Valerie Long Hinkle has seen the same thing at her business, Hill & Holler, which sell T-shirts and other gifts with an Appalachian theme in Cumberland, a town of about 1,900 people in Harlan County.
Hinkle studied architecture at the University of Kentucky and stayed afterward, living in Lexington a total of 13 years before moving home to Harlan County in 2015 to be closer to family.
Hinkle started selling online in 2013. By 2019, her business had grown to the point she moved into a building in downtown, and now has three part-time employees.
“I think people are hungry to support their local community,” said Hinkle, whose store is a full-throated tribute to Appalachian heritage and pride. “They are hungry to be able to shop in downtown.”
Sheffel, owner of the Read Spotted Newt, said it it was once a mark of success to get a big-box store in a town, but these days many people want to support local businesses.
“You know where the money’s going. The money stays in the community,” Sheffel said.
There are undoubtedly challenges in the region. The stock of affordable housing is tight and the poverty rate in Eastern Kentucky counties is more than double the national level.

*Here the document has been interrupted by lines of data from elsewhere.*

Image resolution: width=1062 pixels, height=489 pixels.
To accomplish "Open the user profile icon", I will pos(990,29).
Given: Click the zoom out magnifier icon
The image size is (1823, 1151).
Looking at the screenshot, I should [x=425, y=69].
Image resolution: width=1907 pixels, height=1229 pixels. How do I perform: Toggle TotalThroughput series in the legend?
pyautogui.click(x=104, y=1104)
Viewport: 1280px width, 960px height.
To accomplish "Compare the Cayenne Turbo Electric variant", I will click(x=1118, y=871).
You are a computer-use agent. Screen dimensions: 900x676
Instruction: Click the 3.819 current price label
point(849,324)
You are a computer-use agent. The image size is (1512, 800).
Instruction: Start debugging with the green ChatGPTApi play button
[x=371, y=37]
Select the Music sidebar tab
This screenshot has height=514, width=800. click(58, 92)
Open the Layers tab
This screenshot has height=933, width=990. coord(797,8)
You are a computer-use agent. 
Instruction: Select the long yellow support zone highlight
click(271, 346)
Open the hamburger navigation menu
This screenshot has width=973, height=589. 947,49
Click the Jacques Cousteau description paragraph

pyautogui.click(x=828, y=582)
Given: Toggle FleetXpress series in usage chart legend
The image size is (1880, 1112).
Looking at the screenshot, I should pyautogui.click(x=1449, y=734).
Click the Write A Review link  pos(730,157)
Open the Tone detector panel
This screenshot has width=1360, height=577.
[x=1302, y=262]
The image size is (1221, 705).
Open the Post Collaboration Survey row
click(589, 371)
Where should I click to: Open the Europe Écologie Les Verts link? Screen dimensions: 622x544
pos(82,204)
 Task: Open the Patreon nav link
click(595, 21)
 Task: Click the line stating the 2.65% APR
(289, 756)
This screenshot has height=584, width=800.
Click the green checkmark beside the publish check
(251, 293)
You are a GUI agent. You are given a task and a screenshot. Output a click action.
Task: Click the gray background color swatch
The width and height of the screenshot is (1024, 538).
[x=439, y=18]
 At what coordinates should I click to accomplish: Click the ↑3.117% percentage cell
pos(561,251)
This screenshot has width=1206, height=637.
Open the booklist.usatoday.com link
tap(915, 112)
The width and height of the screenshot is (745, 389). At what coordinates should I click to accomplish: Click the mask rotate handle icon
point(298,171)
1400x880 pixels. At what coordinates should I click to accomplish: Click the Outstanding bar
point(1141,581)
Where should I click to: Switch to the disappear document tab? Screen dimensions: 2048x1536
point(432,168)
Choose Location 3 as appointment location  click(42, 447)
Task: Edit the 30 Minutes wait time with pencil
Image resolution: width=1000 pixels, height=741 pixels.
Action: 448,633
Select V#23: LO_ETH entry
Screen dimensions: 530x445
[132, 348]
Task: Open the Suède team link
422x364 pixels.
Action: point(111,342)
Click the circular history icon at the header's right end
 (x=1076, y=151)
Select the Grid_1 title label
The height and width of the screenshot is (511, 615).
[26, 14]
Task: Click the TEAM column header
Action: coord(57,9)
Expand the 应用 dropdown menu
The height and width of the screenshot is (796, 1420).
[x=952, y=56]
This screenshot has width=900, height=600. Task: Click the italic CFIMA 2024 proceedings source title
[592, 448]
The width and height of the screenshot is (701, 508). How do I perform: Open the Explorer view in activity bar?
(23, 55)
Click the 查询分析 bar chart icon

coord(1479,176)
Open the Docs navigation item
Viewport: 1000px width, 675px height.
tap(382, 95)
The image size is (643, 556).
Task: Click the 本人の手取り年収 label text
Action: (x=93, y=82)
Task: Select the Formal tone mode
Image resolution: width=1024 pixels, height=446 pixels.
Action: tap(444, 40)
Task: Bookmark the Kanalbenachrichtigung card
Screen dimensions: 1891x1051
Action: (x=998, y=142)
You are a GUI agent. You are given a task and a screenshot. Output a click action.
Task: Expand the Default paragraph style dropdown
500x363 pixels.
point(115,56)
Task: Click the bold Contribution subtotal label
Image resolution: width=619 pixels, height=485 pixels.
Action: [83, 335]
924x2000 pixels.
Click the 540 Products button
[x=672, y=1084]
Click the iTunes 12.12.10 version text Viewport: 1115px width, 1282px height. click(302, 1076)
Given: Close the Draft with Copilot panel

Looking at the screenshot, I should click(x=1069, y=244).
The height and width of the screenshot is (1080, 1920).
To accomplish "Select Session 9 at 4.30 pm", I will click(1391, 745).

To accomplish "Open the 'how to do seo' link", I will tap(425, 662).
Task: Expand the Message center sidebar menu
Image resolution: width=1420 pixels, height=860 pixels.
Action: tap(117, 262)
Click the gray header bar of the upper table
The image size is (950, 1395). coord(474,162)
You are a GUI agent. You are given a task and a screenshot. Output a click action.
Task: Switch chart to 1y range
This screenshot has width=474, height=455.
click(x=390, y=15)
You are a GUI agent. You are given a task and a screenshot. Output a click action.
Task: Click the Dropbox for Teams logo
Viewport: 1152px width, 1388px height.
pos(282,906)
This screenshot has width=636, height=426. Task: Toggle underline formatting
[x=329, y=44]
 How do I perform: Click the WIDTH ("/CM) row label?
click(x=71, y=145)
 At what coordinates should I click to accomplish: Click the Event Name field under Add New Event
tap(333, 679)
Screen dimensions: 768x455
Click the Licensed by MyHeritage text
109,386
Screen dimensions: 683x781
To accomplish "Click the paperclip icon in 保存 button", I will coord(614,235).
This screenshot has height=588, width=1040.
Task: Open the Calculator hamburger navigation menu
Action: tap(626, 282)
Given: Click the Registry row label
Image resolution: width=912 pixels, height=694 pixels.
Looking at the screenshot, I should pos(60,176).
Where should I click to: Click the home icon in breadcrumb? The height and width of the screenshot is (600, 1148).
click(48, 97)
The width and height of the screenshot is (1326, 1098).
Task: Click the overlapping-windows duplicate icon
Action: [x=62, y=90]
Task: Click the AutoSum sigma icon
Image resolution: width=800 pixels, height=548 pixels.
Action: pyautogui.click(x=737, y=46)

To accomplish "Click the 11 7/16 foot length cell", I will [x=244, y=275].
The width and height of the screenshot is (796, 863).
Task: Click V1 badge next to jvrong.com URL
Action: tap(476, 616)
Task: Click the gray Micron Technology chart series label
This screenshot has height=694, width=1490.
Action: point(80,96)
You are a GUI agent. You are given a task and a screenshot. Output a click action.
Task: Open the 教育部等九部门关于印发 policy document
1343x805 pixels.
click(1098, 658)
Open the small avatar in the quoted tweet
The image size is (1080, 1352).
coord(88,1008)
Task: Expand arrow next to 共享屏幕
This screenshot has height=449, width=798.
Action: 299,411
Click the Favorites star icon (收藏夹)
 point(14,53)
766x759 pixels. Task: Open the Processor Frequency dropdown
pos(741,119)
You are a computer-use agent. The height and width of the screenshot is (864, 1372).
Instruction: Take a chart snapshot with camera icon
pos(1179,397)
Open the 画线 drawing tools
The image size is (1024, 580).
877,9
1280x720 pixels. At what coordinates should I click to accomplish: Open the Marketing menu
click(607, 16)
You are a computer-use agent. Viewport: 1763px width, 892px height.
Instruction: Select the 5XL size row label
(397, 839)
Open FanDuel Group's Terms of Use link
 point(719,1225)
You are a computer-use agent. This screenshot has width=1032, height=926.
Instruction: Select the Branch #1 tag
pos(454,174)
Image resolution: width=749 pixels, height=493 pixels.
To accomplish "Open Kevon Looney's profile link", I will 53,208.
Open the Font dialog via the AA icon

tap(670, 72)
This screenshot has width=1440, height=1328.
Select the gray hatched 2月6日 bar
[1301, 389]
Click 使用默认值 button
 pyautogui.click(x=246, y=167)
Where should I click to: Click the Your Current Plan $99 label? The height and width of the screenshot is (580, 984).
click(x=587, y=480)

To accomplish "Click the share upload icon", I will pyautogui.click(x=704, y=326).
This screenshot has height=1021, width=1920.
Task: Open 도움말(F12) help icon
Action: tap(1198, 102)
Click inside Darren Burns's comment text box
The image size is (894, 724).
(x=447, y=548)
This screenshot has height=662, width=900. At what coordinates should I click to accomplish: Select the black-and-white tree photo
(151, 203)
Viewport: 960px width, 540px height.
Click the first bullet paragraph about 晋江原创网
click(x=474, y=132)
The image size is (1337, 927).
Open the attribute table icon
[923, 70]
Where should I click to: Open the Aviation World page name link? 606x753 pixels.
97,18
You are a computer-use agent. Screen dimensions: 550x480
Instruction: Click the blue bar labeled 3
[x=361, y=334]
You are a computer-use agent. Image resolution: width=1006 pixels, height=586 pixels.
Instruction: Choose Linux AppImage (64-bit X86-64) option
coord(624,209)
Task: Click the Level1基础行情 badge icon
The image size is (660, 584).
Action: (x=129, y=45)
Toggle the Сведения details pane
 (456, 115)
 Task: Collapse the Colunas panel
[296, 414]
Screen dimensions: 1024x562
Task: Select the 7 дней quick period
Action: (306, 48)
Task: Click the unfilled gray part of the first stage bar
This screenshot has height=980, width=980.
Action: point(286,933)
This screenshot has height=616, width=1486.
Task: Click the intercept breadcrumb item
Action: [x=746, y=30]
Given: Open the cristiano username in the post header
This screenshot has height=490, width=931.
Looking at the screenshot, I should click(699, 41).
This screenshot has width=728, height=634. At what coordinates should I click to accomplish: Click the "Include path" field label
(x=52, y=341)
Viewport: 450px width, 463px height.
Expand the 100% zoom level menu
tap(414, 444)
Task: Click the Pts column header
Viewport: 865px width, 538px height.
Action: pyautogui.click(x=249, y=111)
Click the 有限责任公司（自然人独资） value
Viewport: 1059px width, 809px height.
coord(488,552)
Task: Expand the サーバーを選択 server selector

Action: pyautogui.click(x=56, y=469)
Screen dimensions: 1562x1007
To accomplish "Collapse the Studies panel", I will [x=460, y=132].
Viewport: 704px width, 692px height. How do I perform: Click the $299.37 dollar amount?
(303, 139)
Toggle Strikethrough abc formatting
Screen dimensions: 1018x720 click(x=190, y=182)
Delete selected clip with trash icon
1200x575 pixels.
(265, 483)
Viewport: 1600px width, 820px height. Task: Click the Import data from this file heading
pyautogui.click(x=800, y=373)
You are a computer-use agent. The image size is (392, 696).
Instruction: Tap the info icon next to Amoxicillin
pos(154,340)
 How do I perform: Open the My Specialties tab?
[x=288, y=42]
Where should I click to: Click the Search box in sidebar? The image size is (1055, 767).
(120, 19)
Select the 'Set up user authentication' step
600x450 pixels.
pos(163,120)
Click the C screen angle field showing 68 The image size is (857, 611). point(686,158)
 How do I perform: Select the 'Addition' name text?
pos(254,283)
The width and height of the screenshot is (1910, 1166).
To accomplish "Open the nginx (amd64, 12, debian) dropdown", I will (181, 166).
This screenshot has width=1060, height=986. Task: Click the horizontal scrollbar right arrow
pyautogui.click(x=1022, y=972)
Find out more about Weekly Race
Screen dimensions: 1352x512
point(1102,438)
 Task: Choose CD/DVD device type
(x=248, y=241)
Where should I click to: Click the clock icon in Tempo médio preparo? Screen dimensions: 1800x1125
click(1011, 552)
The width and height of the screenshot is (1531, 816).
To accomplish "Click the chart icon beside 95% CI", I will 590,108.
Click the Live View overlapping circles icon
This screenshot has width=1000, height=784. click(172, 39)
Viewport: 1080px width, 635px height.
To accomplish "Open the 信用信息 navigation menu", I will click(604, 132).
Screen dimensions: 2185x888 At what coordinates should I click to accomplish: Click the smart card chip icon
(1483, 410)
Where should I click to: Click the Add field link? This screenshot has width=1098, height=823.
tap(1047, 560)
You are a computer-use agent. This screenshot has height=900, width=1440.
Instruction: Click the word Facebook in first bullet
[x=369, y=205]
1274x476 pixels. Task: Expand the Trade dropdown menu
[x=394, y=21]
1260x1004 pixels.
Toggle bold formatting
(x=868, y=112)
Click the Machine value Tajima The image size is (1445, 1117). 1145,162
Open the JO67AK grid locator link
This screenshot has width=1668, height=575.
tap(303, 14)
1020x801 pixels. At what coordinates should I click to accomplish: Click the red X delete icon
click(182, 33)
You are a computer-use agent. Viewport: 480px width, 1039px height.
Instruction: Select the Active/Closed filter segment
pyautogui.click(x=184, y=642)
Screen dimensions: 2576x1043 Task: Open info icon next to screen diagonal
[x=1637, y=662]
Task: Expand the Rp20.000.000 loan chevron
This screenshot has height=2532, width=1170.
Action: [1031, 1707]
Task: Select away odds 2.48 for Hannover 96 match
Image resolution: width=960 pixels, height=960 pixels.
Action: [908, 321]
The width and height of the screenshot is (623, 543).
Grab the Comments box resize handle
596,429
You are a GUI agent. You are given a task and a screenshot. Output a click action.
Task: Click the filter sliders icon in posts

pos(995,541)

Not all cities are doing as well. Blackey, a coal town in Letcher County, gave up its incorporated status last year and Vicco, another coal town in Perry County, will be dissolved this year after the government stopped functioning.
But local officials and business owners said health care, small business and tourism tied to the area’s natural beauty, history, and outdoor attractions are combining to reshape the economy, and improvements in internet service help businesses sell far beyond county borders.
The sharp decline in the coal industry has been painful for people who lost jobs, businesses that lost sales and local governments that lost tax revenue.
But it helped set the stage for small entrepreneurs to take chances, Adkisson said.
“What we formed from that is a thriving, locally-owned small business climate,” she said.
The growth of retail in several Eastern Kentucky downtowns also is being driven by people who moved away from the area for college or work but moved back in recent years to get closer to family or to get out of more crowded, costly places.
Hinkle said there was once an idea in Appalachia that young people had to leave to be successful, but that is changing.
“I think that Appalachia is on the cusp of something big,” she said.